Arnhill is a town stuck in its ways. Locals sneering at outsiders, hardly any visible progress toward modernization, kids near mirror images of their parents when they were that age. It’s easy for all the memories to come crashing back the moment Joe returns, because everything is the same as it was when he left. He secures a job as a teacher at the local school and finds that the bully is none other than the son of his old bully/reluctant friend back in the day. A boy he ran around with solely to keep himself from being another one of his victims. And his son is exactly like him. Cruel, selfish, picking on the weak his idea of a good time. And the worse thing to have not changed despite his best efforts as a kid: the pit, still calling to kids to come and find it, enter it, and come out changed. Like poor Ben, whose mother bashed his head in before putting a shotgun in her mouth and leaving a message written in her son’s blood stating Not my son. Everyone in town believes she had a mental breakdown, but Joe knows, because his sister went missing for 48 hours when she was eight and when she came back, she wasn’t the Annie he knew anymore.
“We only skim the surface of this earth. But it has many layers. And sometimes, you shouldn’t dig too deep.”
As Joe recalls everything that happened all those years ago, we learn what happened to Annie the night she “went missing,” and how the pit brought her back, but only physically. Joe knew she was gone, replaced by something ancient and terrifying. As good ol’ Jud Crandall would say, “Sometimes dead is better.” There are actually a few others in town who know the truth about that place. The kids he used to run around with back then know, because they were down there with him. Now they are adults who aren’t pleased at his return. They want the past to stay buried, but Joe isn’t the one digging it up. It is crawling to the surface all on its own. The painful memories flooding into Joe’s mind and haunting him daily.
“That’s the problem with life. It never gives you a heads-up. Never offers you even the slightest clue that this might be an important moment. You might want to take some time, drink it in. It never lets you know that something is worth holding on to until it’s gone.”
Annie’s return is like a personification of Joe’s guilt and shame come to ridicule him and remind him daily that he couldn’t save her. And it must have been the same for Ben’s mother. Her lost son returned to her only to come to the conclusion that it isn’t truly her son, just a cruel trick to extend her suffering, a reminder that she failed him and can no longer reach him. That sort of pain is immense, and made worse by the fact that there really isn’t much you can do about it.
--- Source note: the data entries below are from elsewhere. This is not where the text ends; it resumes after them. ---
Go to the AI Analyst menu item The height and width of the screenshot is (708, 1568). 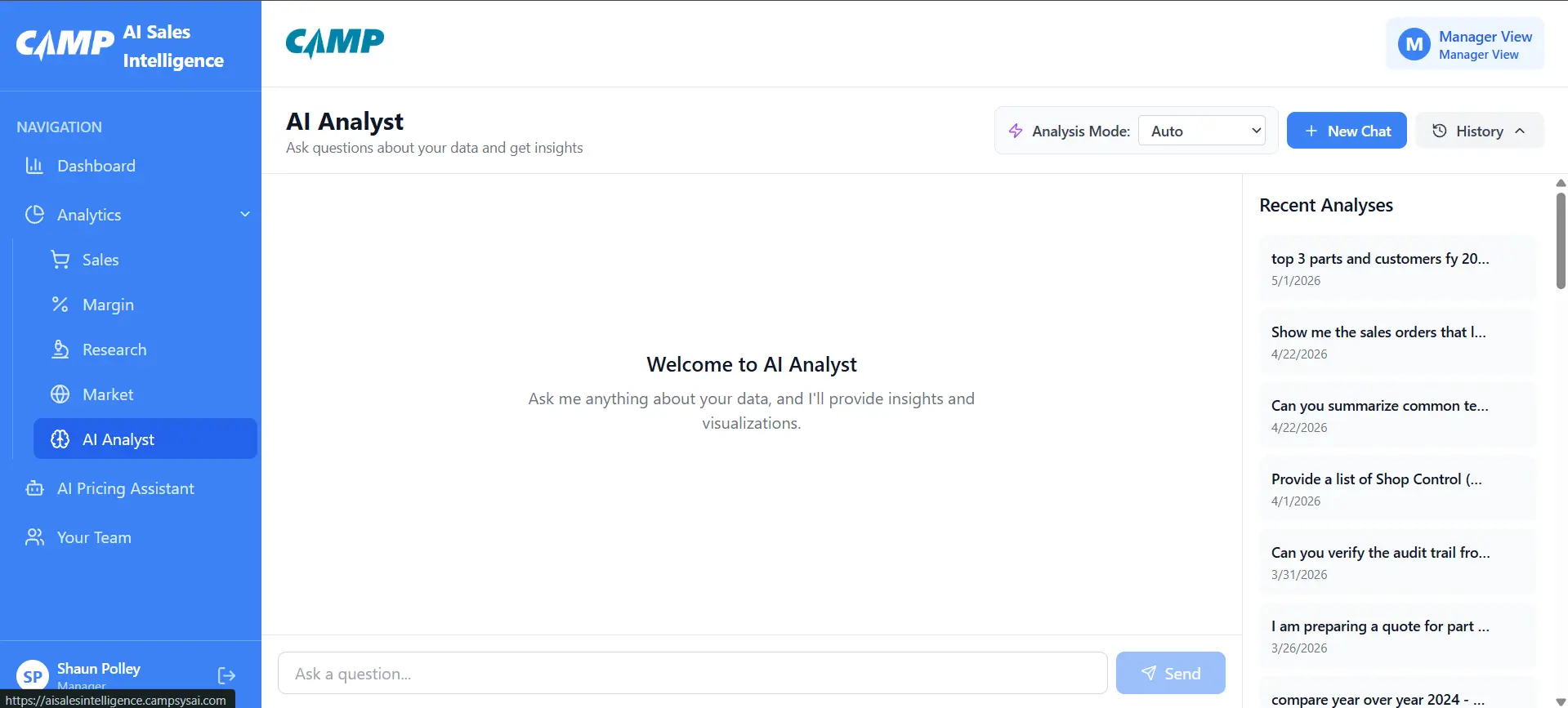click(x=145, y=439)
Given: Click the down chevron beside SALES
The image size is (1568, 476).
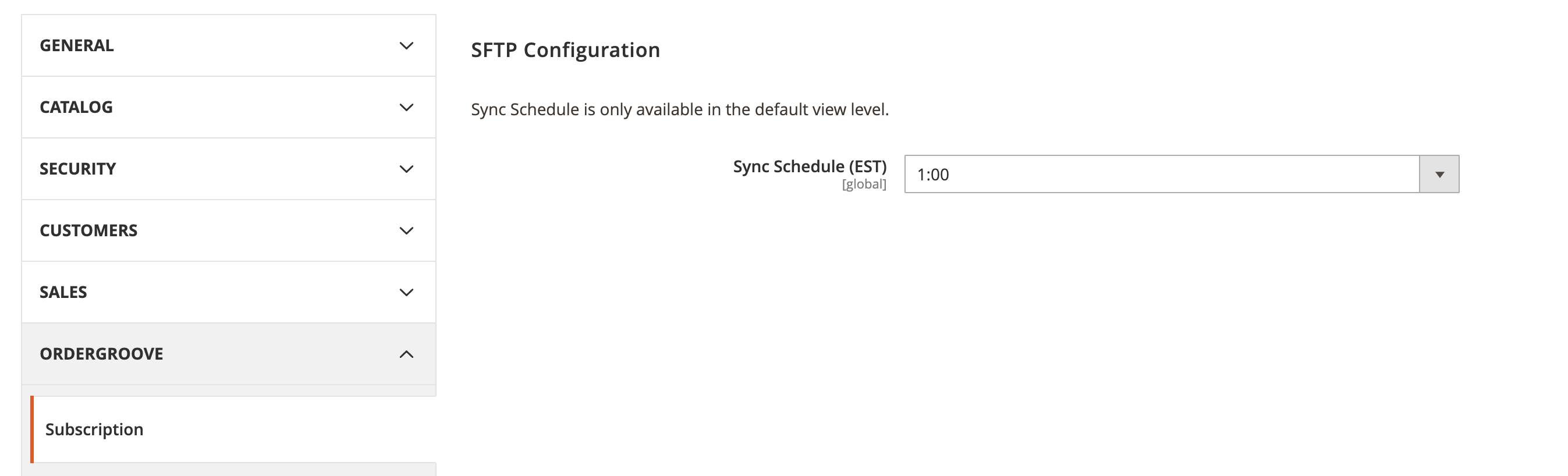Looking at the screenshot, I should click(406, 292).
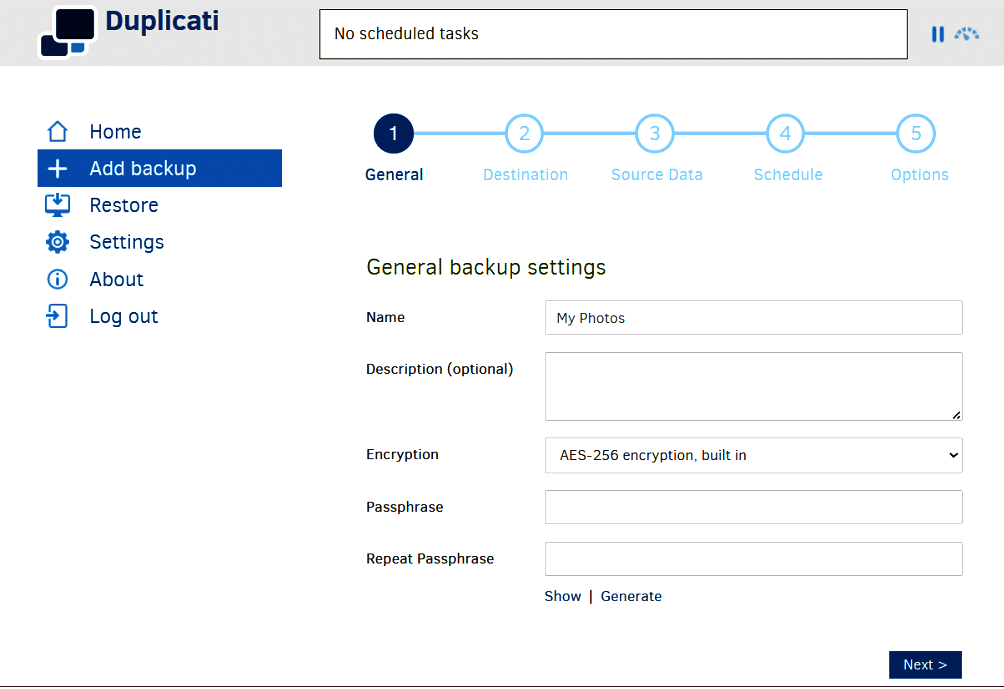Viewport: 1004px width, 689px height.
Task: Click the Add backup plus icon
Action: (x=58, y=169)
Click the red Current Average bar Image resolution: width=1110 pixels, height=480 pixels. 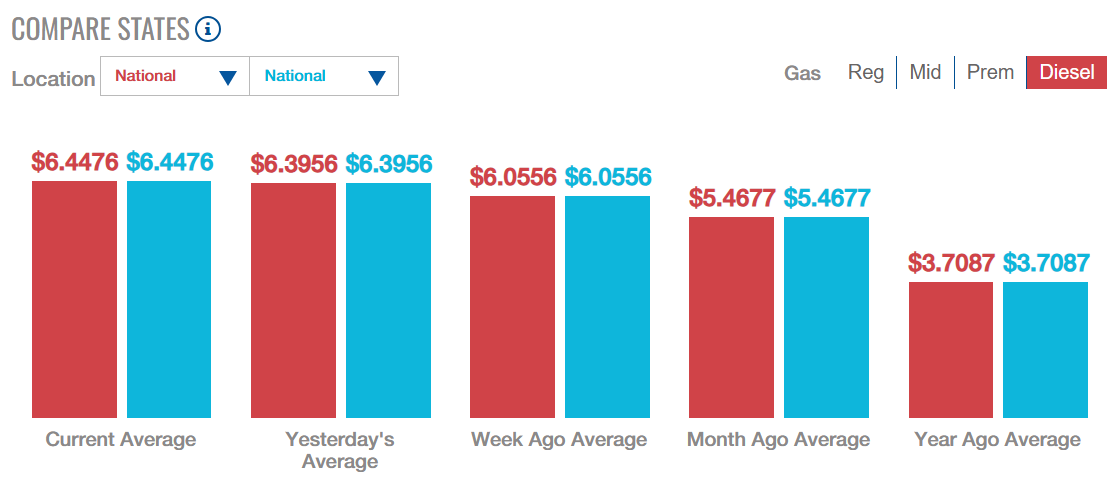74,299
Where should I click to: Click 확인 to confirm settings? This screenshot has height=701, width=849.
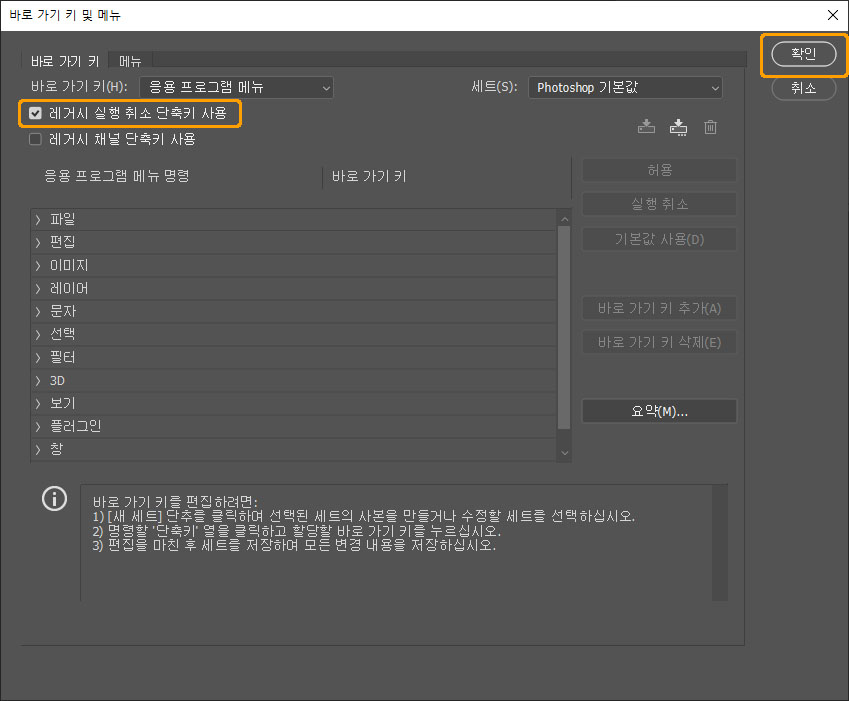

You can’t turn back time. You can’t fix what you couldn’t predict would ever happen in the first place. The only thing you can do is live with it after the fact, trying your best to hold on to the good memories instead of the painful ones.
“Broken hearts don’t mend. Time just takes the pieces and grinds them to dust.”
C.J. Tudor is one of my favorite authors. I have loved every one of her books. They are the perfect blend of fantastical elements mixed with raw emotions that help make the story feel real. She is a truly captivating writer, and I can’t wait for her next book. I recommend every book she has written and every book she will write because I just know they will all be home-runs.